Second, many of the shorts for older kids fell into the trap of believing that films about teens and pre-teens are necessarily films for teens and pre-teens, and vice versa. This attitude is pervasive in our culture, and I’ve complained about its effect on books. Whoever selected Five Centimeters Per Second makes the same mistake; the movie revolves around a couple of high school students, who remain in love for years after circumstances separate them to remote homes in Japan. Although teens can certainly understand the theme of coming to terms with romantic loss on some level, the story is obviously presented from an adult’s perspective, someone who has experienced his own loss and seen the stages of grief we experience, and can examine them from a sufficiently mature distance to add perspectives the protagonists themselves could not possibly see. It’s a film about teens, but not for teens; it’s for adults who have gotten past a broken heart and can now look back on teen romance with sadder but wiser eyes. By contrast, the shorts selected for younger kids make no particular effort to portray kids: two are about small children, and two are about older ones, but the rest are about abstracted clay balls, an astronaut, a goat, microbes, Disney’s Goofy, video game icons, and a bee. Instead of trying to spin the story to a target audience, they just try to tell a story and see where it goes.

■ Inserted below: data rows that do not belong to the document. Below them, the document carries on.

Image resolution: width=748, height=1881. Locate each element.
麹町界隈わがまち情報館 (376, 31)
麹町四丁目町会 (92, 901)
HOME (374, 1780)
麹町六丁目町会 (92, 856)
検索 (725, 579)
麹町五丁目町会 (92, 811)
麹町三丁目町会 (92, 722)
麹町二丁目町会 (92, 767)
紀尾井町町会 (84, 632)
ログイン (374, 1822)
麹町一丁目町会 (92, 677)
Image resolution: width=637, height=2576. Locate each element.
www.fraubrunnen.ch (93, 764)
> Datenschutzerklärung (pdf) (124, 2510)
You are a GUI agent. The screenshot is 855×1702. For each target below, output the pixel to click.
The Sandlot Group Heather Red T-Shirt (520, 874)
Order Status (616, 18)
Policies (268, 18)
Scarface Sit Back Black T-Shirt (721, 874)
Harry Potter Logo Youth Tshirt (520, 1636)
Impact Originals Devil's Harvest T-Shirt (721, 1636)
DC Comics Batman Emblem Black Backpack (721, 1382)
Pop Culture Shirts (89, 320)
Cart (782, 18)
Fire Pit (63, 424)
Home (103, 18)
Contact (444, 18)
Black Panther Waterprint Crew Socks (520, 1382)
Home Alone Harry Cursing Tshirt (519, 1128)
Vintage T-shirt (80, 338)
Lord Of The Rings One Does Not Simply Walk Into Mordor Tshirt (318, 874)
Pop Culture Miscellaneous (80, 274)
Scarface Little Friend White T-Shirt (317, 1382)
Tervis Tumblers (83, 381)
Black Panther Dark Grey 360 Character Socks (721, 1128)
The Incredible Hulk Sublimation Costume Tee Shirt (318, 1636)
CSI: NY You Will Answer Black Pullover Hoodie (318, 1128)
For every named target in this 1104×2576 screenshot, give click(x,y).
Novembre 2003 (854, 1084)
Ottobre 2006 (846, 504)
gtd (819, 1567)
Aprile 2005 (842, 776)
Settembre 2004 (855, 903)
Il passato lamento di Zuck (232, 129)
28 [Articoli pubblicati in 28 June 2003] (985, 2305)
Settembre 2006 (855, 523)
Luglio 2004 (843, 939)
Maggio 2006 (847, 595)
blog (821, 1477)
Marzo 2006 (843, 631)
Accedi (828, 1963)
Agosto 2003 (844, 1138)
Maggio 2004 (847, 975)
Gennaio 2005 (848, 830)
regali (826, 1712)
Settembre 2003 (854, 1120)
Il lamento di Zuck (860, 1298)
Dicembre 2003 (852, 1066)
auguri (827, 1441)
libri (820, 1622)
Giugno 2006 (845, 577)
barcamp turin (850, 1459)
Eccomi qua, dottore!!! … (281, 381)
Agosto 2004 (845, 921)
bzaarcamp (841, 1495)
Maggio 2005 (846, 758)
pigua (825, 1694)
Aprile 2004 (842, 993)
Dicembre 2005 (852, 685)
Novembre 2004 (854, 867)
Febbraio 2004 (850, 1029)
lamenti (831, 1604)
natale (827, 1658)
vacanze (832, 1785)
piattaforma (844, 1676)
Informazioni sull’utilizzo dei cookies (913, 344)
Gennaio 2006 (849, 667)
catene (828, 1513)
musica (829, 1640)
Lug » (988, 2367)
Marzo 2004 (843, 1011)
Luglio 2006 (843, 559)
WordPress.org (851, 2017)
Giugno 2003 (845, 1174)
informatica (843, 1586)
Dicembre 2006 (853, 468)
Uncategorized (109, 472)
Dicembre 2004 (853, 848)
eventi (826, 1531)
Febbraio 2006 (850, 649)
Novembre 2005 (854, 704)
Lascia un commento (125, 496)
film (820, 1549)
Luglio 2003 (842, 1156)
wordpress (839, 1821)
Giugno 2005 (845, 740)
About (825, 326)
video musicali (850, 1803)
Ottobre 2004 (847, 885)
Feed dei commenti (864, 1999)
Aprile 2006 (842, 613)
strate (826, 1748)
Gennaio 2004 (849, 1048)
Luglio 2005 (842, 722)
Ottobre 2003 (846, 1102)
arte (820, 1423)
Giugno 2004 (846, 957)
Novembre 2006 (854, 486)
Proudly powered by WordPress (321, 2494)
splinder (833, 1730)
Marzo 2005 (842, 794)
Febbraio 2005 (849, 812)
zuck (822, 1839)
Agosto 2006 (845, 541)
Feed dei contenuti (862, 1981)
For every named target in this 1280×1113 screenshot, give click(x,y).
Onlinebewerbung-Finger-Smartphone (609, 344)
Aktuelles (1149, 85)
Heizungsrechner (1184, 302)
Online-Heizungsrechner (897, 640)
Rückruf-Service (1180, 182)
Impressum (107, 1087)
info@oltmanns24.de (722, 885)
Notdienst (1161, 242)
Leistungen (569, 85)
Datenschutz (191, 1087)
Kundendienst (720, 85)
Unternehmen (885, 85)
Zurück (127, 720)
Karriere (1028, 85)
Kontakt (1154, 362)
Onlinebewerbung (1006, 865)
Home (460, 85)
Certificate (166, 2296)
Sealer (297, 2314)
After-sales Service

By stepping away from the audience and trying to do something cool, they end up doing something cool, and where inserting a moral would be easy, they turn aside to moral ambiguity, a situation that defuses the moral’s relevance, or simply end on a note of “Oh my god. What happens now?” These endings were far more satisfying to jaded adults. In both ways, self-conscious marketing produced an inferior product, while making art for everyone ended up producing an inferior product for everyone, including children.

I don’t know whether the shorts we saw will be available elsewhere any time soon. But you might want to look for some of our favorites online or, if you’re lucky, in an extraordinarily good video outlet:

Crank Balls:Three grouchy clay balls are infected with happiness, albeit a form of happiness which is somewhat disturbing in its own right.
X: An astronaut gets snatched up by an alien…something, and is dismayed to find it belching out copies of him and his ship, all of whom insist they are the original.
Zhiharka: A little girl, ignoring the warnings of her guardian cat and bird, plays with a fox intent on eating her. Note how Zhiharka is neither the hapless heroine of Grimm’s fairy tales nor the self-empowering heroine of modern rewrites, but simply an ebullient little girl with a short attention span.
Shhh…: A boy in a library learns a trick from his grandfather, irked at noise-makers. With a flick of his thumb, he can make people disappear. Sort of.